Originally from Teresina, Brazil, I hold a BA in International Relations from the University of Brasilia (UnB) and an MSc in International Relations Theory (distinction) from LSE. Throughout my PhD at LSE, I have been Editor and Associate Editor at Millennium: Journal of International Studies (Vol. 50) and have taught on International Security (IR205) and International Relations Theory. Currently, I also work as a coordinator at Doing International Political Sociology PhD Series. I have research and teaching expertise in Critical Security Studies, Border and Migration Studies, International Relations Theory, Human Geography, Black and Critical Race Studies, and Post/decolonial theories.
Research topic
Bordering Humanness: Race, Modernity, and Border Security in Europe
My doctoral thesis, entitled ‘Bordering Humanness: Race, Modernity, and Border Security in Europe’, is a study of the ways in which modern and colonial rationales and imaginaries concerning race and ‘humanness’ inform security techniques of violence, policing, and surveillance at borderzones. Looking at the current ‘migration crisis’ in Europe, my monograph unearths how Europe’s violent and securitising responses to the coming of Global South migrants mimic colonial techniques and rationales of repression and policing deployed at colonies and settler colonies. Triangulating history, theory, and empirics, it not only connects European borders to Europe’s colonial and imperial past but also assesses empirically the production and policing of racial hierarchies at Europe’s borderzones.My overall argument is that Europe’s border apparatus of security deploys techniques of governance and violence at borderzones that operate by continually barring racialised migrants from being legible as ‘modern humans’. This denial and policing of ‘humanness’ at the border, I contend, is not accidental, but necessary for the continuity of a colonial and racial capitalist global order marked by deep material inequality and racialised dynamics of mobility.

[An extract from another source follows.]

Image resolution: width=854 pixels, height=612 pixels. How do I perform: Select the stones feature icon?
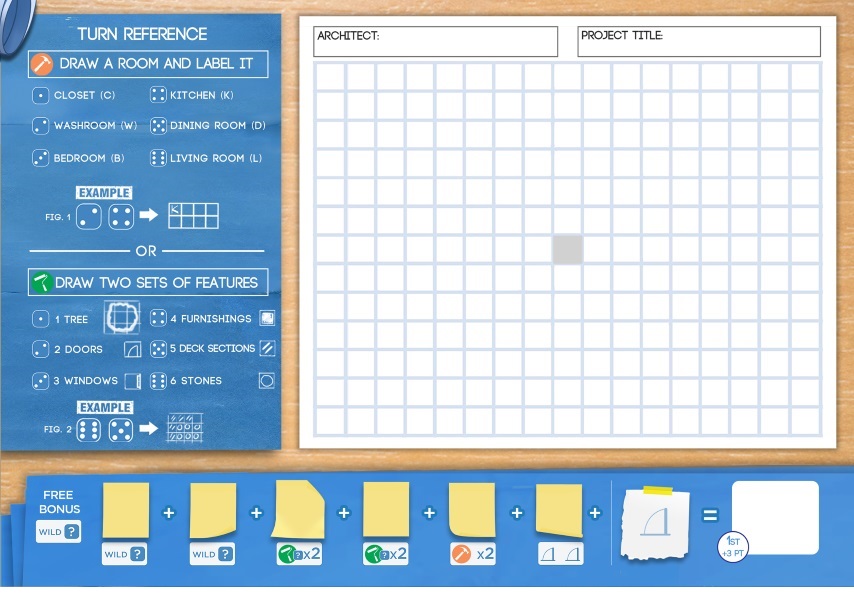point(267,381)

Employing both discourse analysis and posthuman methodologies, the thesis originally identifies and investigates three rationales of dehumanisation/racialisation at Europe’s borders: dispossession, objectification, and animalisation, and connects them to broader historical and contemporary dynamics within Europe’s colonial project. In doing so, my thesis contests theoretical frameworks within Security Studies that decontextualise the state apparatus of security at the border—and sovereignty writ large—from their colonial and imperial histories and advances an original approach to race/racialisation that allows us to better understand the intimacies between current dynamics of securitisation and policing globally and race.
Teaching experience
- IREL – 185329 Contemporary International Relations Theories (University of Brasilia/UnB)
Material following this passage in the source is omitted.